Masih Ada 'Kanker' yang Bikin Rupiah Sulit Menguat
Hidayat Setiaji, CNBC Indonesia
04 September 2018 12:47

Pemerintah dan Bank Indonesia (BI) telah dan akan terus melakukan operasi penyelamatan rupiah. Maklum, saat ini prioritas utama otoritas fiskal dan moneter adalah stabilitas rupiah.
Bank Indonesia telah mengeluarkan amunisi utamanya, yaitu kenaikan suku bunga acuan. Sejak awal tahun, Perry Warjiyo dan kolega telah menaikkan suku bunga acuan sebesar 125 basis poin.
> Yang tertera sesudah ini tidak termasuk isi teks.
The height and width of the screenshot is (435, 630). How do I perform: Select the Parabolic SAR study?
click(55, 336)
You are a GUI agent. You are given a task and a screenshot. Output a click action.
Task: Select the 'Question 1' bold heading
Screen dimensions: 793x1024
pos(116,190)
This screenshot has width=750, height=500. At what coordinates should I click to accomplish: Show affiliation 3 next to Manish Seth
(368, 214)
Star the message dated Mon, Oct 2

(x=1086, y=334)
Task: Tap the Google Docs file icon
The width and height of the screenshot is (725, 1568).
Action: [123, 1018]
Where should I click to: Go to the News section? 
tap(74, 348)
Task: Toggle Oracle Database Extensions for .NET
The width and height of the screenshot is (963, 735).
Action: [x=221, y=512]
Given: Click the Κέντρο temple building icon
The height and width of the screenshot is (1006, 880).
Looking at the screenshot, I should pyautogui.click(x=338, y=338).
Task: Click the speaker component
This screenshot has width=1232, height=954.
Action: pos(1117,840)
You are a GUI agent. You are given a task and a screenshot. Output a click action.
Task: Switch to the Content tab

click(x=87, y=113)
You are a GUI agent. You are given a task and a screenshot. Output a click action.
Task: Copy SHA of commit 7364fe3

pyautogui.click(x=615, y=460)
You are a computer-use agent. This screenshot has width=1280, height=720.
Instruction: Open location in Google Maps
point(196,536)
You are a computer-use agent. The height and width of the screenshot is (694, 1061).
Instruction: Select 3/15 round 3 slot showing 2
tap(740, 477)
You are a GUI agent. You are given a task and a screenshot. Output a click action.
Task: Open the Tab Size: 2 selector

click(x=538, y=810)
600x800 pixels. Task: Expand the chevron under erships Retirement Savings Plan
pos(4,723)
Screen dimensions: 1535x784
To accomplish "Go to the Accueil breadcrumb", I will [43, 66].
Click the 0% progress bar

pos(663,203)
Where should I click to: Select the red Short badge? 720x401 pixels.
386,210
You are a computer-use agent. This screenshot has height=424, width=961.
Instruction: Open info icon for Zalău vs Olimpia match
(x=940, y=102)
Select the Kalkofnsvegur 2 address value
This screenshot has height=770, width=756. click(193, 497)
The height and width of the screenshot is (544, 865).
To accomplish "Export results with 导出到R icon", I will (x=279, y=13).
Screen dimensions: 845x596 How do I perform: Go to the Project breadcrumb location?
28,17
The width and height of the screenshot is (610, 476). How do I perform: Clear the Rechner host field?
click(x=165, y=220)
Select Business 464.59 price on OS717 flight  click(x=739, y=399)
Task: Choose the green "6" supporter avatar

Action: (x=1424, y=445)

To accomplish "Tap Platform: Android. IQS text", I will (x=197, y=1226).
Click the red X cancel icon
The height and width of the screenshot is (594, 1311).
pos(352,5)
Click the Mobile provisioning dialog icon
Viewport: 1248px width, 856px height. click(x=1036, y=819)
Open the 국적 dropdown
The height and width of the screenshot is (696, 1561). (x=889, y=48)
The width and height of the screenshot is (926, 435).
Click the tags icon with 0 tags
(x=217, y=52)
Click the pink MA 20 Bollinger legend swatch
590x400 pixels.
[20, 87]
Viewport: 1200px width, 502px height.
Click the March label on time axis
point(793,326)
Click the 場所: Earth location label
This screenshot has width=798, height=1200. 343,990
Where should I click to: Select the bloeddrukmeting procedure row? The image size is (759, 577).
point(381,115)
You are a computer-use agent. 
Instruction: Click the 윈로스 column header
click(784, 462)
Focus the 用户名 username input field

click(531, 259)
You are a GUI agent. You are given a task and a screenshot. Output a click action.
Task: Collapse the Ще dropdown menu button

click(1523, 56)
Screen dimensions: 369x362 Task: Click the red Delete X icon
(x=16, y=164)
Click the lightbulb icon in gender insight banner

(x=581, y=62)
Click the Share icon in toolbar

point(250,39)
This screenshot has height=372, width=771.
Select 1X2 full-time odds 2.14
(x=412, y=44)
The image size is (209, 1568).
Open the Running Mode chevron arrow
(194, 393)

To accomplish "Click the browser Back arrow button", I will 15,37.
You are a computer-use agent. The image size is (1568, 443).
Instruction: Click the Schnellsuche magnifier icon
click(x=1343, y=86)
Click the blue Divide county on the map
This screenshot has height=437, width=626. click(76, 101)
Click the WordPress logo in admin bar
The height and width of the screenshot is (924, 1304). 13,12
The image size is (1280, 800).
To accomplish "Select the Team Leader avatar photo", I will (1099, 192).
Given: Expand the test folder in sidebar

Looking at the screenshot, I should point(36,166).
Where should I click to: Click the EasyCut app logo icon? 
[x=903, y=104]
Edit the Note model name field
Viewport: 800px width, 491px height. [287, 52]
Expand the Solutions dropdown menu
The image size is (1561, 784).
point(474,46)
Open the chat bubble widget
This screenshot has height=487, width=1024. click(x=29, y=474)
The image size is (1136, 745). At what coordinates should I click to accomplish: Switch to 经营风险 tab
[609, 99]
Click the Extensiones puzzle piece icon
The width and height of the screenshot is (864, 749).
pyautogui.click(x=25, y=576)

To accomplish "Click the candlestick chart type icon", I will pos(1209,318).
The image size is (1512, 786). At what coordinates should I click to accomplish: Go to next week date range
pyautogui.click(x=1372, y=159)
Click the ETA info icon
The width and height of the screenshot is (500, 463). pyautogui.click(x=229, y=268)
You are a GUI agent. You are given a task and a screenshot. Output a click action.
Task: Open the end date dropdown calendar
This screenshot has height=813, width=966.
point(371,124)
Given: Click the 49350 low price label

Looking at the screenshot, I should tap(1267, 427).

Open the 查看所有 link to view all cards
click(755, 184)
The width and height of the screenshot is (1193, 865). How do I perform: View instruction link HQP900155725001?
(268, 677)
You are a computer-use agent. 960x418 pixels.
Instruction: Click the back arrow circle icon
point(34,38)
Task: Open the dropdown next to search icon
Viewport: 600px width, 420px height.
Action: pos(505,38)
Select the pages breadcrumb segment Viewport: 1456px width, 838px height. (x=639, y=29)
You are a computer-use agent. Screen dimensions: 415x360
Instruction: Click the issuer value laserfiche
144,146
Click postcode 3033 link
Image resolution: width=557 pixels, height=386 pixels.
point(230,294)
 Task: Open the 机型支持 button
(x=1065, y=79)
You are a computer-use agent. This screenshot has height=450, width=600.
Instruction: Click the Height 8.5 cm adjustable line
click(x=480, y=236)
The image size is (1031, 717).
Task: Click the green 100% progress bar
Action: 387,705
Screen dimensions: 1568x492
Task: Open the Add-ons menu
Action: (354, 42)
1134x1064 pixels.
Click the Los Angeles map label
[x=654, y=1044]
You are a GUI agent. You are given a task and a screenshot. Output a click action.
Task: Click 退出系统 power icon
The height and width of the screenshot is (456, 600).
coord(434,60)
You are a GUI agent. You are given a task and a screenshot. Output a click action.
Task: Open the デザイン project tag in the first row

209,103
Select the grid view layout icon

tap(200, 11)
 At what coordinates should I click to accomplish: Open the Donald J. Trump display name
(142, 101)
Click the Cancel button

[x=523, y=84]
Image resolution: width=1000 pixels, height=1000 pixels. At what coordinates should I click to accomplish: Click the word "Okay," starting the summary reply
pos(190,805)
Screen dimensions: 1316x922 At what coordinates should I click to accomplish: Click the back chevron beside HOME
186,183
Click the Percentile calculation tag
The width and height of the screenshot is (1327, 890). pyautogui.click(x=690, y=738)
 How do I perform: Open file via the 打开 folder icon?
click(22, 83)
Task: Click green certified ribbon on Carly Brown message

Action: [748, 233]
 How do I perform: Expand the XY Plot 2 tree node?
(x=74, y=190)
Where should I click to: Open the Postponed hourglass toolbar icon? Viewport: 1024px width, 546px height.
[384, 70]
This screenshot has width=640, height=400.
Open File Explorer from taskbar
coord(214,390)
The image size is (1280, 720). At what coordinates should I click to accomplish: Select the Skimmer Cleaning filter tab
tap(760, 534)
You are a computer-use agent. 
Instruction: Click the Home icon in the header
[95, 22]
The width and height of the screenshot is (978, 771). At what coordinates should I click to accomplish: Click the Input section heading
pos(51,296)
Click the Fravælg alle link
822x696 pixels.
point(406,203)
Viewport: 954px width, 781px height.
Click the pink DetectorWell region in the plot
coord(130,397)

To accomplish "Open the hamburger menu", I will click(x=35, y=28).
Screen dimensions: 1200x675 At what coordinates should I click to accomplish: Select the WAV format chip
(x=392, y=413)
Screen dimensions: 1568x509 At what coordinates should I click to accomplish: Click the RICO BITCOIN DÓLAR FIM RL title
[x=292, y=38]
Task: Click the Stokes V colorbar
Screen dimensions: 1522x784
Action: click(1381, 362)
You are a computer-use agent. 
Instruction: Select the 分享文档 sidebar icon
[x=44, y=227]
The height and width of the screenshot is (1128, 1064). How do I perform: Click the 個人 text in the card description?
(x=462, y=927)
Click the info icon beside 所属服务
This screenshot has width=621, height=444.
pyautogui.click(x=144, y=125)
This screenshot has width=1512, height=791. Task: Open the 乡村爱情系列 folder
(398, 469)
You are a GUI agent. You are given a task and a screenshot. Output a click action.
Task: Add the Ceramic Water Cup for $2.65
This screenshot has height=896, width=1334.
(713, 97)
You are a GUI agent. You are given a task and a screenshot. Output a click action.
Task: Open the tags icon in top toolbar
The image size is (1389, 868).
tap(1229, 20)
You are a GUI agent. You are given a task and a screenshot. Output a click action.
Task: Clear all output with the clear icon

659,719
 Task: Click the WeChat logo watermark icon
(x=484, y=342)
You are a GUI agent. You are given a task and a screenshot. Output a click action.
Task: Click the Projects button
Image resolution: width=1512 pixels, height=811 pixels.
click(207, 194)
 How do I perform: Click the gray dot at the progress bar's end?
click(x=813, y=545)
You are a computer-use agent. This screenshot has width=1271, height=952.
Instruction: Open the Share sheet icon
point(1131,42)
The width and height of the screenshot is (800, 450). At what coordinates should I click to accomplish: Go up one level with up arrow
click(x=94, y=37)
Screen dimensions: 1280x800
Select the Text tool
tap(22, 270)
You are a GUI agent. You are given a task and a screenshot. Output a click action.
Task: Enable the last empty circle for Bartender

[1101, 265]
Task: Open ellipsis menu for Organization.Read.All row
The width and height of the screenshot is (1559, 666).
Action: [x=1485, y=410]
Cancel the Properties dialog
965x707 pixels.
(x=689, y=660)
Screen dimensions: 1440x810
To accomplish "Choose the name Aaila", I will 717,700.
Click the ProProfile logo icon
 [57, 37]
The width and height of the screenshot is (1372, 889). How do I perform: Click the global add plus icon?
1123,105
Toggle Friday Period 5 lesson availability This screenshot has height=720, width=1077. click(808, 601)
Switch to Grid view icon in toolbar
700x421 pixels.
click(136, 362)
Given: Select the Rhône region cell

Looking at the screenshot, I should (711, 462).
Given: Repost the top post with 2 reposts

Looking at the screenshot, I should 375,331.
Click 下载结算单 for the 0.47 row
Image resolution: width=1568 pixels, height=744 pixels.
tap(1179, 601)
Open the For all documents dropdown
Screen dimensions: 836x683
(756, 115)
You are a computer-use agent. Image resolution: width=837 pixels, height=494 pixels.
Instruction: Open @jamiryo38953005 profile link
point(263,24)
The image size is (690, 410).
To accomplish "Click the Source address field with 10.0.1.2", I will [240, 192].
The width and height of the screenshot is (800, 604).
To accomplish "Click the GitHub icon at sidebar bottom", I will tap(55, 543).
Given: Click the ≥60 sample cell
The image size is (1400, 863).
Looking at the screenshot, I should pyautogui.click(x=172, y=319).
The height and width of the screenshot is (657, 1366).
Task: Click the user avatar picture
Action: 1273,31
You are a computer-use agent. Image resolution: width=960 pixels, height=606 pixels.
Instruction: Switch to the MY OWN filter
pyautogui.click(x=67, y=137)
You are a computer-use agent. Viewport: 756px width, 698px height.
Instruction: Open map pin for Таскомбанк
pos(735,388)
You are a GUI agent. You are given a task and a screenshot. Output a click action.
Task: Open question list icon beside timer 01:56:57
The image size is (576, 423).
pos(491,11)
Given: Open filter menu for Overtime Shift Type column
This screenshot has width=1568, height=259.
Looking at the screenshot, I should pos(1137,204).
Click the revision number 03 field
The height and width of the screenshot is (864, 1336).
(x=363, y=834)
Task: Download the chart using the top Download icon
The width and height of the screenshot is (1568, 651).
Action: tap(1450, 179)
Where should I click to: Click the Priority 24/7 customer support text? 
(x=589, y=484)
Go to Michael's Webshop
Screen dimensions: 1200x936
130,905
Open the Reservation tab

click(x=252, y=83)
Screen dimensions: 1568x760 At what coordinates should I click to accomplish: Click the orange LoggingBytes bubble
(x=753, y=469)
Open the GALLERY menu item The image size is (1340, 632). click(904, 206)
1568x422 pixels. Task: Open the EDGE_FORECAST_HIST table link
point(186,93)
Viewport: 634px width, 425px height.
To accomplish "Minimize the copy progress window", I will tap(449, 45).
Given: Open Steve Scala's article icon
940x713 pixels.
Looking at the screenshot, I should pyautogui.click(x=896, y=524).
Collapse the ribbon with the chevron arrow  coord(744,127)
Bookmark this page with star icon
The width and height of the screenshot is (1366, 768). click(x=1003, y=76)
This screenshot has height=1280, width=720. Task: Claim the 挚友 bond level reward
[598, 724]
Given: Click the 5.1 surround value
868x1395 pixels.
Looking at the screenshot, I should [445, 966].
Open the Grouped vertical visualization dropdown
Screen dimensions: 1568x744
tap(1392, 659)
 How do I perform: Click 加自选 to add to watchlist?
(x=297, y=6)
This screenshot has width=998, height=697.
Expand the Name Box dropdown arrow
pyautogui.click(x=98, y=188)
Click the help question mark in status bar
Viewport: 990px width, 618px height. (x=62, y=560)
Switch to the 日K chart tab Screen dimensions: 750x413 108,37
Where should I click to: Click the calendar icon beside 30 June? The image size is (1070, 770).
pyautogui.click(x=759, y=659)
Kenaikan suku bunga diharapkan mampu membuat pasar keuangan Indonesia lebih atraktif karena menjanjikan peningkatan imbalan, khususnya di instrumen berpendapatan tetap (fixed income). Kebijakan ini mungkin lumayan berhasil, karena menaikkan kepemilikan asing di Surat Berharga Negara (SBN).
Per 31 Agustus, posisi kepemilikan asing di SBN tercatat Rp 855,79 triliun, naik 2,24% dibandingkan awal tahun. Bisa saja minat investor asing yang bertambah ini disebabkan oleh kenaikan suku bunga.
Sementara dari sisi pemerintah, pekan lalu kebijakan wajib pencampuran 20% bahan bakar nabati ke minyak disel/solar sudah mulai berlaku. Kebijakan yang dikenal dengan nama B20 ini diharapkan mampu menekan impor solar, yang pada akhirnya menekan devisa yang terbang ke luar negeri.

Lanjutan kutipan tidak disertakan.